The M.E. bobbed his head. “Reasonable enough.”
“You dirty fat slob, you!” I came out of the chair like a shot and spun him around on his heels. Cop or no cop, I would have caved his nose in for him if Pat hadn't dropped the phone and stepped in between us. This time he took my arm and didn't let go until he finished his phone call. When the body had been hoisted into the basket and carted off Pat unbuttoned his coat and motioned for me to sit on the bed.
I sat.
He had his hands in his pockets and he spoke as much to the plain-clothes man as to me. His words didn't come easy, but he didn't stumble over them exactly. “I've been waiting for this, Mike. You and that damn gun of yours were bound to get in trouble.”
“Stow it, Pat. You know I didn't shoot the guy.”
“Do I?”
“Hell, you ought to ... ?”
“Do you know you didn't?”
“It was a closed room and I was so far gone I didn't even hear the gun go off.
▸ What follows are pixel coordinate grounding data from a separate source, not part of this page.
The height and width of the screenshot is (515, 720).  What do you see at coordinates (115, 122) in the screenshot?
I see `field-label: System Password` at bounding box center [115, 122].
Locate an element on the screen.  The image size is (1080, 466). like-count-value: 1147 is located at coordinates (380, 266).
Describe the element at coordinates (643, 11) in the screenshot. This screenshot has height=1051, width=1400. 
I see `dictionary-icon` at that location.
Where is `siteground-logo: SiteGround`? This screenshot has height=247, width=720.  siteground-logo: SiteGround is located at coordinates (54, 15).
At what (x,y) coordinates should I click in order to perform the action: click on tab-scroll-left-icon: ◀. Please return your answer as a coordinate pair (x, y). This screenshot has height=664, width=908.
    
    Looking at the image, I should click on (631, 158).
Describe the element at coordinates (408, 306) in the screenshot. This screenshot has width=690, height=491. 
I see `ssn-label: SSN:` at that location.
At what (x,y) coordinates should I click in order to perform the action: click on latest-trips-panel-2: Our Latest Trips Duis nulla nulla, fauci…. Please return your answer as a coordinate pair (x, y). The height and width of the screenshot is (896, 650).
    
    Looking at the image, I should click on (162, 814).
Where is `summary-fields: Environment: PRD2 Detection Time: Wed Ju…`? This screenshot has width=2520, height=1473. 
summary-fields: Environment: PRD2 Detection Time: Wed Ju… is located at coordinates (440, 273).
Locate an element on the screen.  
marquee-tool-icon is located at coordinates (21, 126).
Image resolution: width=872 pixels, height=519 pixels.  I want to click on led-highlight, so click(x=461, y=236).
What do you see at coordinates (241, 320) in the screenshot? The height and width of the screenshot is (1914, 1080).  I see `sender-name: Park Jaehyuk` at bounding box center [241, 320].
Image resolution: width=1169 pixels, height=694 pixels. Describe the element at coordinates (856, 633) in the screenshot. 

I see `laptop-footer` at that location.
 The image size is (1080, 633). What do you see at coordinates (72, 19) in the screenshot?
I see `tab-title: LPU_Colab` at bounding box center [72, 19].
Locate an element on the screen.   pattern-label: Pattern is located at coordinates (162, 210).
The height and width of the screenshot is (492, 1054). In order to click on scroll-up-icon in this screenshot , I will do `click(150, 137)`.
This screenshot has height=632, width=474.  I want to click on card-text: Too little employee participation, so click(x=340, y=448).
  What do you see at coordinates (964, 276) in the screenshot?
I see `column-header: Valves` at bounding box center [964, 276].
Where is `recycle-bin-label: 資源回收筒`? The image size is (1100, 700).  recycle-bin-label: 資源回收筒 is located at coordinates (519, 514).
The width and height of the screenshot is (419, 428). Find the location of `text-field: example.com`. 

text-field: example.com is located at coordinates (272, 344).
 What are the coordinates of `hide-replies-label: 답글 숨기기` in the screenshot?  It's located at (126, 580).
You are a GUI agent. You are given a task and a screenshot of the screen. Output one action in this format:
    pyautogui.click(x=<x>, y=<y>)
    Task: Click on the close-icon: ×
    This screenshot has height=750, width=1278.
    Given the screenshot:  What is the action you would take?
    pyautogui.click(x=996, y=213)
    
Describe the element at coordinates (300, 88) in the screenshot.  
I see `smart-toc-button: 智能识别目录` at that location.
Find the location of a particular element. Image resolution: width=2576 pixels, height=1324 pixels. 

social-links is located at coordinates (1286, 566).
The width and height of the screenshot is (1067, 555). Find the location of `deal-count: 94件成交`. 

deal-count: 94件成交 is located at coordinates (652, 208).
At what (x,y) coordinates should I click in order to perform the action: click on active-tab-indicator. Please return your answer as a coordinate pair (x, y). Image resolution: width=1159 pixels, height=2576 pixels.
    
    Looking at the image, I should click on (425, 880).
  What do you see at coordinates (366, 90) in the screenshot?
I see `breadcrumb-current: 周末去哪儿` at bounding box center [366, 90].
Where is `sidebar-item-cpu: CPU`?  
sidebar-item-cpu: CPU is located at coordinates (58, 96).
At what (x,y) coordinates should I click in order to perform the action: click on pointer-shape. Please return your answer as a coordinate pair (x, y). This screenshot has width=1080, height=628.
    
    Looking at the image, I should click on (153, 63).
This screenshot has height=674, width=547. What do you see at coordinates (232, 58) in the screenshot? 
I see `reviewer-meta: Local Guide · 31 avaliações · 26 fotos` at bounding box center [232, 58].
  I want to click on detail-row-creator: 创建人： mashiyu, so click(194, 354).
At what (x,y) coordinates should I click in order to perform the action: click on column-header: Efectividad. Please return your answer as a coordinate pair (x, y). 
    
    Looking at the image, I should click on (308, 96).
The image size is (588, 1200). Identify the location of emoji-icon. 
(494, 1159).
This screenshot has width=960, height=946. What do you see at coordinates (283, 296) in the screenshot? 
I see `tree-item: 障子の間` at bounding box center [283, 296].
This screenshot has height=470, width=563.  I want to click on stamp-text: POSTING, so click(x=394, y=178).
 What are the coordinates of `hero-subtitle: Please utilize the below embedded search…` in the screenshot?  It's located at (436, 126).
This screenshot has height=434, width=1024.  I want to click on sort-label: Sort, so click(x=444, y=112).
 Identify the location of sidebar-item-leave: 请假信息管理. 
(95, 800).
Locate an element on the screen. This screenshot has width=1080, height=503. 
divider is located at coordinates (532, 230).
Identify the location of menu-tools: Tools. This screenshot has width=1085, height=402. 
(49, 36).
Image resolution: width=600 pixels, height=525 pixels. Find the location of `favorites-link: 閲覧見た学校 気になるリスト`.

You'll get a paraffin test on the body that will prove it anyway. I'll go for one myself and that will settle that. What are we jawing about?”
“About you and that rod, that's what! If the guy was a suicide you'll be up the creek without a license. They don't like for people to be carrying firearms and a load of liquor too.”
He had me cold on that one. His eyes swept the room, seeing the clothes on the backs of the chairs, the empty whisky bottle on the windowsill, the stubs of cigarettes scattered all over the floor. My gun was on the desk along with a spent casing, with the white powder clotting in the oil, still showing the prints.